Passami la prolunga

Erano gli anni ottanta, verso la loro fine. Proprio nei primi giorni di giugno c’era la più grande fiera dei libri in America, quell’America che allora ci piaceva tanto, a cui guardavamo con ammirazione, come si osserva con attenzione un maestro di vita. E non c’era bisogno di questo orribile presidente per capire – prese le debite distanze –  che quell’ammirazione era eccessiva. Ora che ce ne siamo resi conto tutti, come per un effetto chiaroscuro, nessuno avrà più voglia di prendere in giro quelli che per anni hanno chiesto attenzione ai temi dell’ambiente.

E non importa se c’è qualcuno che sostiene (pochi a dire il vero) che gli allarmi sono eccessivi, che da che mondo è mondo ci sono stati alti e bassi delle temperature e così via. L’unica cosa di cui noi umani (senza eccezioni, perché nemmeno gli scienziati hanno il dono dell’ubiquità temporale) possiamo renderci conto è la sporcizia dell’aria e del suolo. Il degrado, il consumo, l’incuria, l’indifferenza, l’egoismo, il disamore, la pigrizia, l’ignoranza, la stupidità, di cui siamo attori e responsabili, ce l’abbiamo sotto gli occhi, se li teniamo aperti; di questo non possiamo non renderci conto. Della bruttezza e della sciatteria a cui riduciamo (abbiamo ridotto) tutti i luoghi in cui siamo sbarcati, non possiamo non avere un’idea – se riusciamo a ragionare -. Le isole di rifiuti non smaltibili che vanno alla deriva negli oceani, uccidendo animali e vegetazione e l’acqua stessa, sono visibili e concrete, e pericolose. I troppo pochi che hanno visto un bellissimo e orribile film – documento, interpretato da Jeremy Irons come testimonial, con le musiche di Vangelis, non possono non sognarselo di notte, un incubo per sé e per il futuro dei figli.
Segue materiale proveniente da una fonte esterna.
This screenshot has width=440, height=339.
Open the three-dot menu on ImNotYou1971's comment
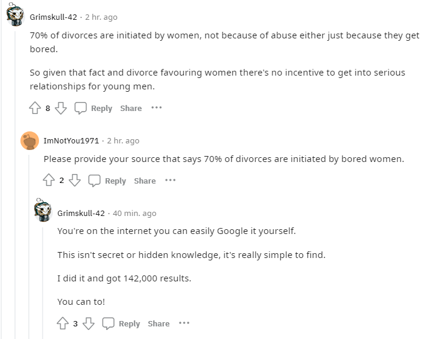[x=170, y=180]
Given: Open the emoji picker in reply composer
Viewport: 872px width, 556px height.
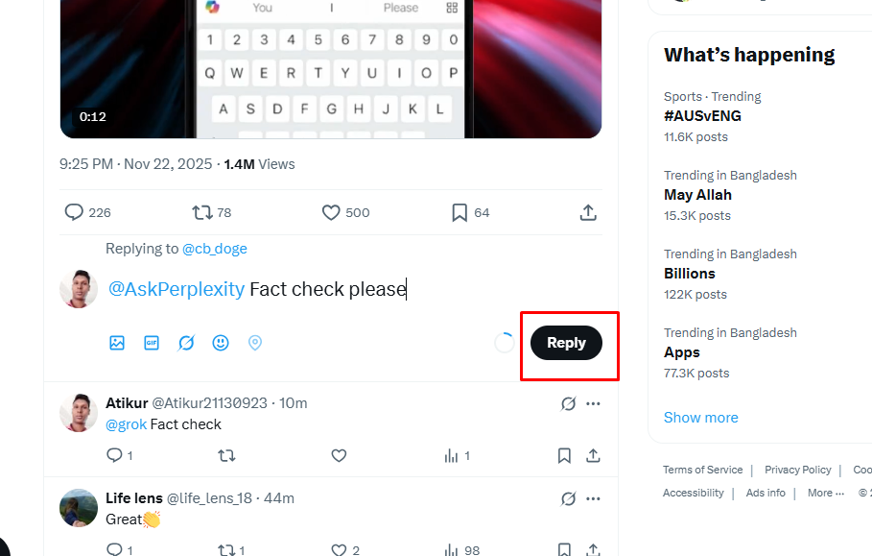Looking at the screenshot, I should pos(221,343).
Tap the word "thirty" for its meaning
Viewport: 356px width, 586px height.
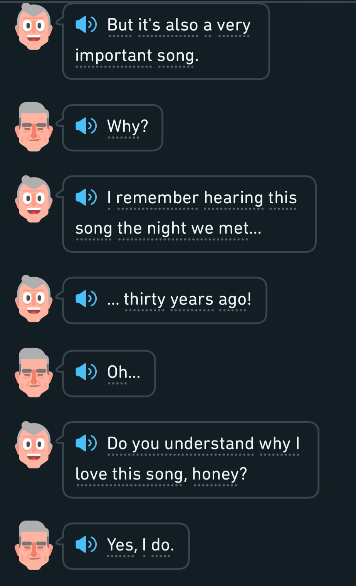coord(144,299)
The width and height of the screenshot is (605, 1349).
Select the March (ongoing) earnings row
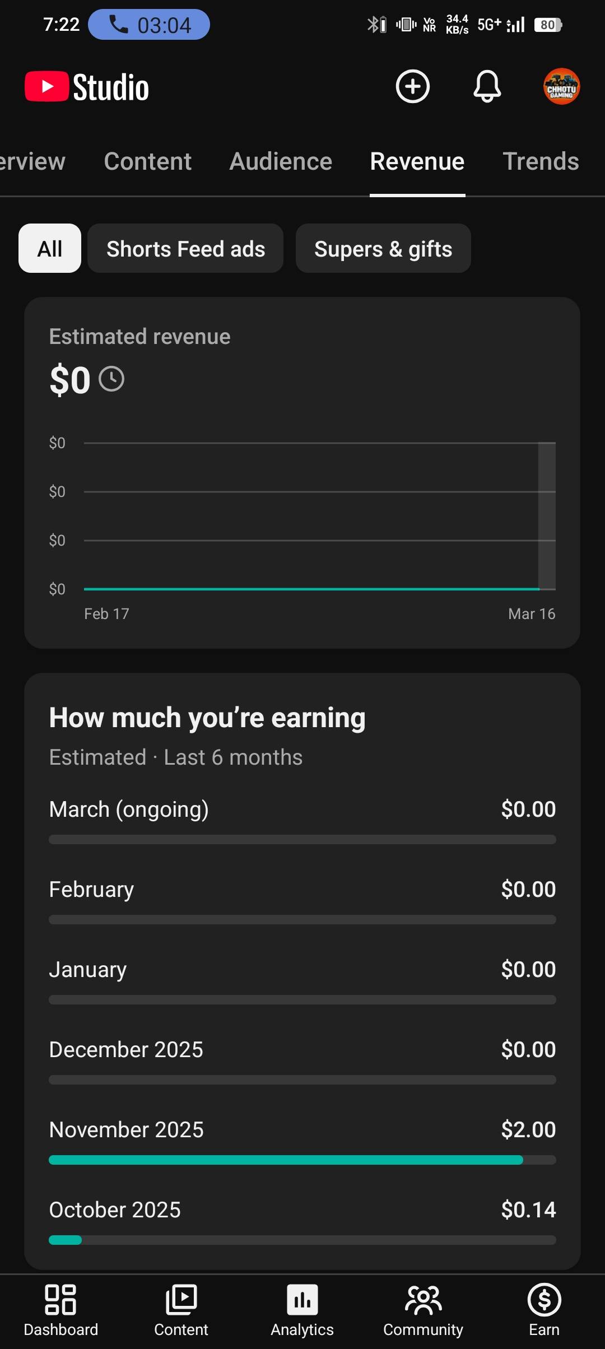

Quell’anno la fiera dei libri era a Washington; tornando in albergo avevo visto delle tazze bianche e blu – esposte nella vetrina di un negozio lì accanto – erano giapponesi, molto belle e poco costose. In albergo, c’era un’atmosfera particolare: alcuni uomini, alti, scuri e grossi come armadi, si muovevano nel lounge con molta circospezione. La ragione di questo scenario un po’ particolare era una signora alta e bruna, bella e sorridente, con un completo (pantaloni e caffetano) di seta turchese che scintillava. La signora era gentile e contrita per essere la causa del trambusto e a me parve incredibile che mi offrisse un caffè per scusarsi delle domande che mi erano state fatte; fu così che presi un caffè con Benazir, con l’ingombrante sacca delle tazze giapponesi, che il giorno dopo sarebbero volate in Italia.

Quello stesso giorno di giugno, avevo spedito una cartolina a mio figlio, con una breve didascalia “è una giornata strana”. Emergevo da mucchi di libri e di idee, con l’entusiasmo guastato da un punteruolo di angoscia. Rientrando in Italia, con le tazze giapponesi pesantissime, aiutata da una signora tedesca che faceva scouting in Usa per la casa editrice, avrei scoperto che era morto un amico; se ne era andato alla fine di una rampa di scale, colpito da un infarto che era sembrato una vera e propria aggressione fisica.

Anche la signora tedesca gentile – con marito importante e coltissimo – se ne andò pochi anni dopo; per non dire di Benazir la bella, incontrata così estemporaneamente in un paese che allora sembrava la guida del mondo, o comunque uno dei mondi migliori, nonostante il Vietnam e il consumismo.

Pensavo all’impermanenza e alle tante cose che una persona ha il dovere di fare prima di volare nel niente, alla necessità di non sprecare il tempo che è davvero poco; pensavo che dobbiamo davvero essere molto stupidi per essere rappresentati da un così alto numero di stupidi arroganti. Mi chiedevo come sia possibile che così tanti non si accorgano che non si può proseguire così. Vorrei spiegarlo a tutti, dirlo ogni giorno, o almeno provarci. Per questo, però, vorrei una prolunga.